Structured credit offers higher yields, lower default risk

Advisors and investors are shifting fixed-income allocations to structured credit for higher yields and potentially lower default risk; Guggenheim’s GISC provides active exposure to ABS, CLOs and MBS.

Advisors and investors are rethinking fixed-income allocations and adding exposure to structured credit. Guggenheim’s Guggenheim Securitized Income ETF (GISC) provides active exposure to asset-backed securities (ABS), collateralized loan obligations (CLOs) and mortgage-backed securities (MBS).
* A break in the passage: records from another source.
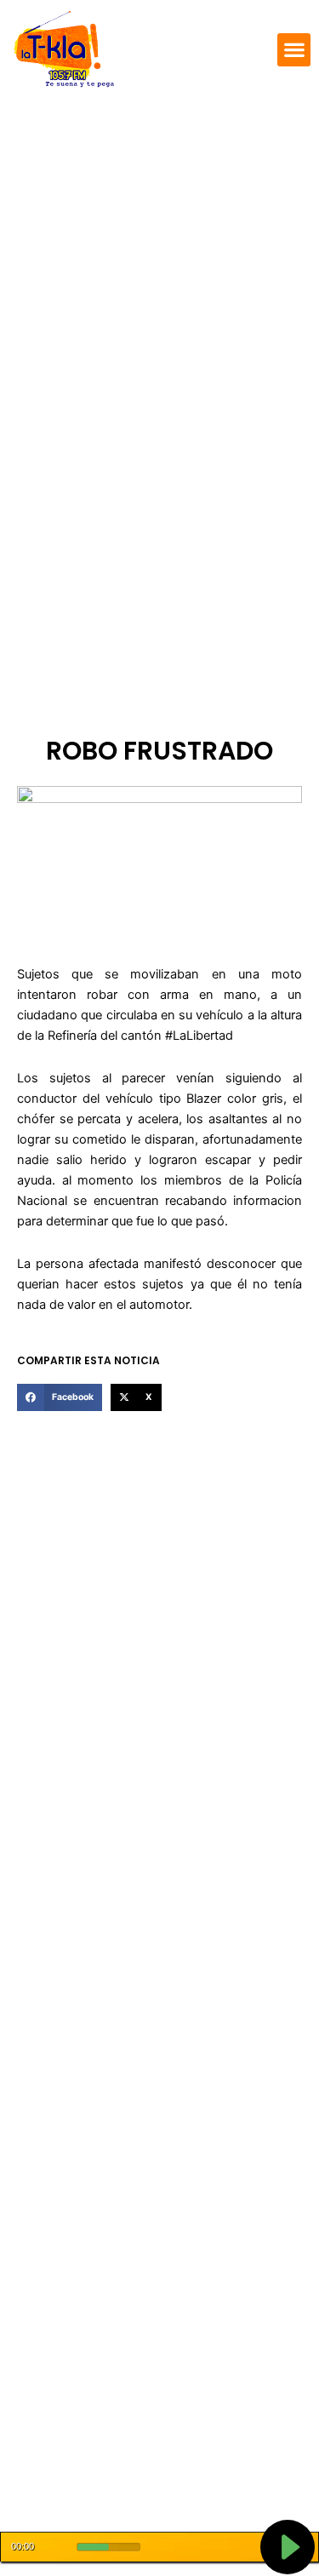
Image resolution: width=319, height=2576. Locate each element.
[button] (293, 49)
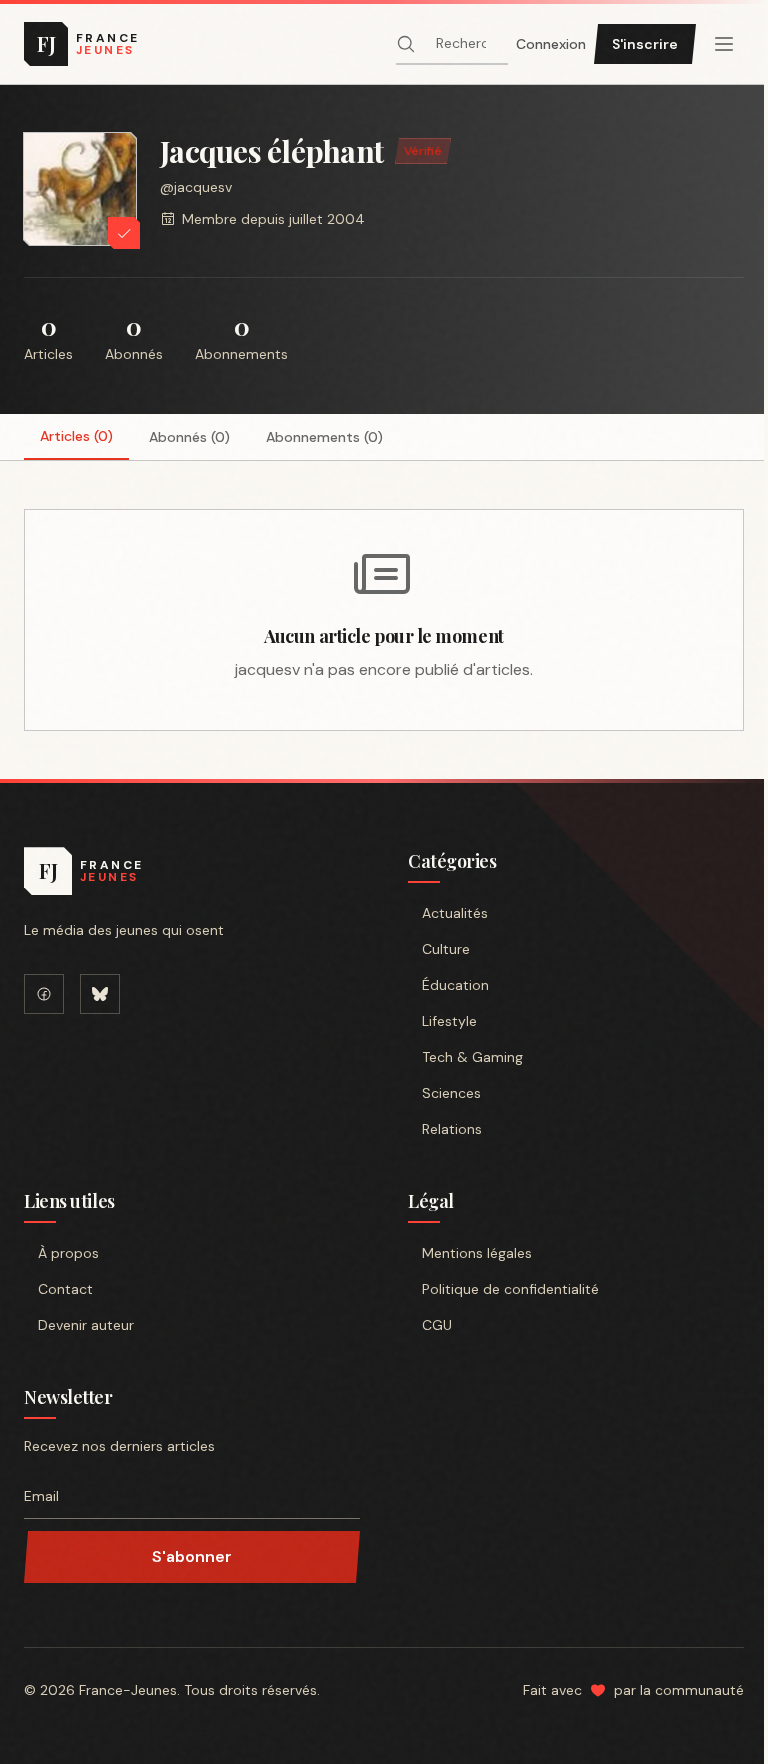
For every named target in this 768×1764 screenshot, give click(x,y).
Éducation (455, 985)
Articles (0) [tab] (76, 436)
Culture (446, 949)
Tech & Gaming (472, 1057)
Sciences (451, 1093)
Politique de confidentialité (510, 1289)
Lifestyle (449, 1021)
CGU (437, 1325)
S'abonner (192, 1556)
Recent pressure from persistent inflation, a change in Federal Reserve leadership and swings in oil prices has led some market participants to reassess traditional bond holdings and search for alternative yield sources.

Structured credit is the tradeable portion of the asset-backed finance market and includes securities backed by receivables, loans or mortgages. ABS are backed by consumer or commercial loans, CLOs pool leveraged loans and divide credit risk across tranches, and MBS are backed by residential or commercial mortgages. Market data and industry practitioners show that investment-grade tranches of securitized assets have historically experienced lower default rates than many corporate bonds.
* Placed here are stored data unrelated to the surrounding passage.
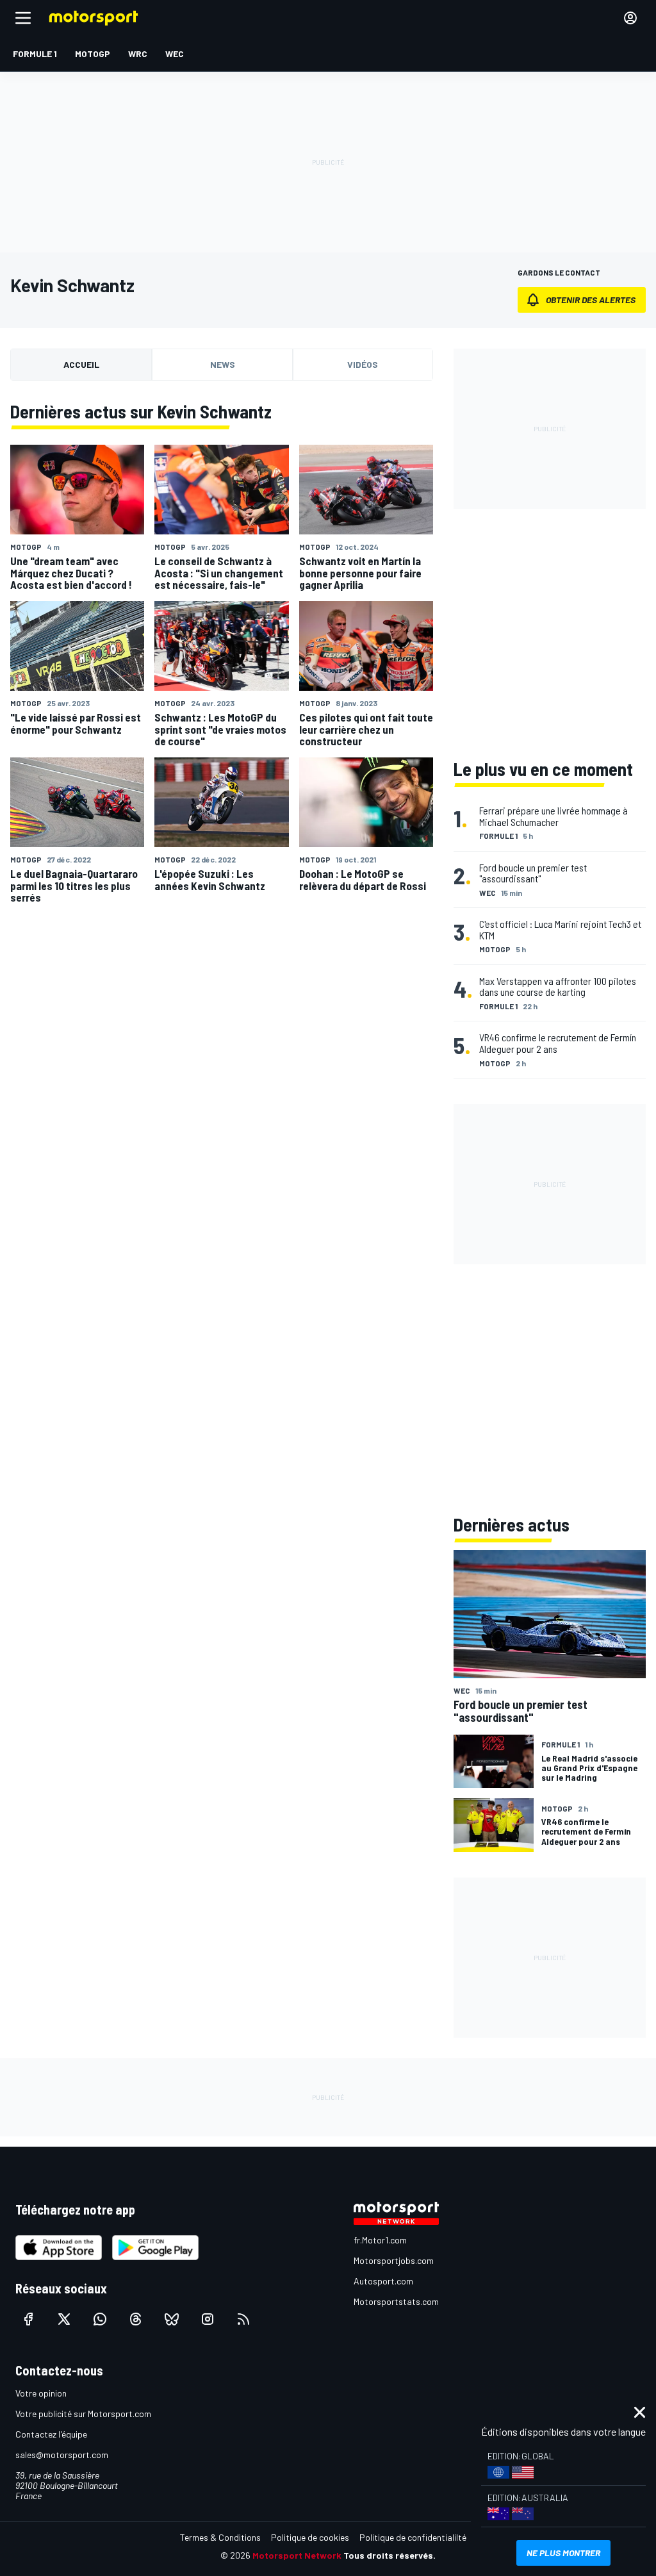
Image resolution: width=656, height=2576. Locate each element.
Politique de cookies (310, 2537)
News (222, 364)
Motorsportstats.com (396, 2301)
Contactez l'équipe (51, 2434)
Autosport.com (383, 2280)
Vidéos (362, 364)
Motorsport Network (296, 2555)
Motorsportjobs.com (394, 2260)
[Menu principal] (23, 18)
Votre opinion (41, 2393)
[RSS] (243, 2319)
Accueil (81, 364)
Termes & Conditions (220, 2537)
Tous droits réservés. (389, 2555)
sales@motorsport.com (61, 2454)
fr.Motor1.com (380, 2239)
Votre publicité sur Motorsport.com (83, 2413)
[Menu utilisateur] (630, 18)
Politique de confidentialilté (412, 2537)
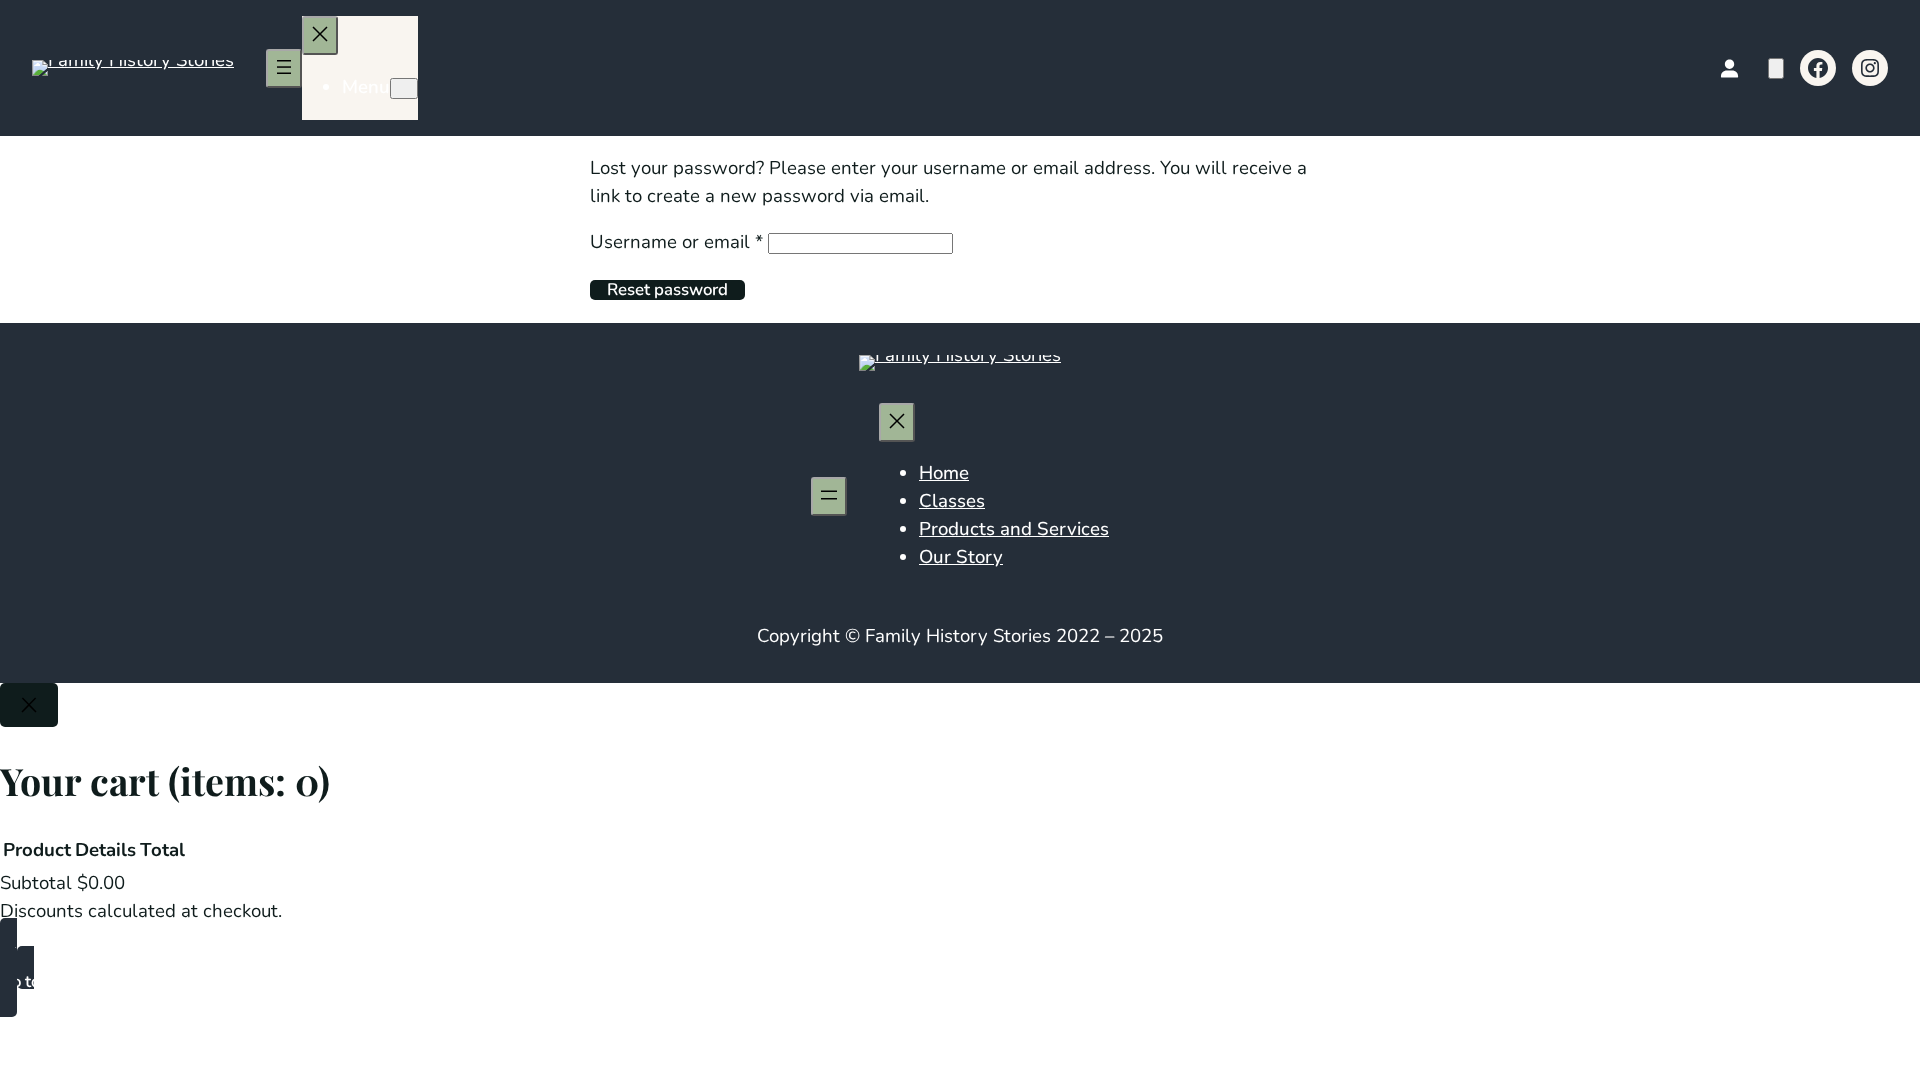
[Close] (29, 705)
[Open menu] (284, 68)
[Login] (1728, 68)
One reason some tranches in structured credit offer higher yields is the complexity premium. These securities often require detailed analysis of collateral pools, legal structures and prepayment or reinvestment risk. That additional work can result in wider yields on some tranches compared with similarly rated corporate bonds.
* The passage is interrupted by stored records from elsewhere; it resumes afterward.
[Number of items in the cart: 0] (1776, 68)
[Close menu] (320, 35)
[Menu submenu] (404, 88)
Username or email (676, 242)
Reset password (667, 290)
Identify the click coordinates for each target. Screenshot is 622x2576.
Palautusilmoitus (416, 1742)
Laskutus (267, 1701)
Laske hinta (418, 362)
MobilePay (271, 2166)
GISC is an actively managed ETF that allocates across the securitized market. The fund’s portfolio team can change sector weights, favor higher-quality tranches or rotate exposure among ABS, CLO and MBS based on valuation and credit assessments.

Karthik Narayanan, head of structured credit at Guggenheim Investments, spoke about the fixed-income risk profile on the Guggenheim Macro Markets podcast in June and argued that bonds offer limited upside and large potential downside. He said: “Now, this matters, because unlike equities, which could go up or down, bonds generally can only go up a little bit and they can go down a lot. So really, as a portfolio manager, what you want to get paid for is grinding out better returns over time and not giving it away very quickly on a few bad positions.”

Critics point to several risks in structured credit, including instrument complexity, potential liquidity constraints for some tranches and the need for specialized research to assess collateral performance and structural protections. Risk drivers vary by segment: prepayment risk affects mortgages, borrower credit affects consumer ABS, and default and recovery dynamics affect CLOs.

Some advisors are adding structured credit exposure as part of broader income strategies. GISC and similar actively managed vehicles provide targeted access to securitized markets and allow portfolio managers to adjust positions in response to valuation and credit trends.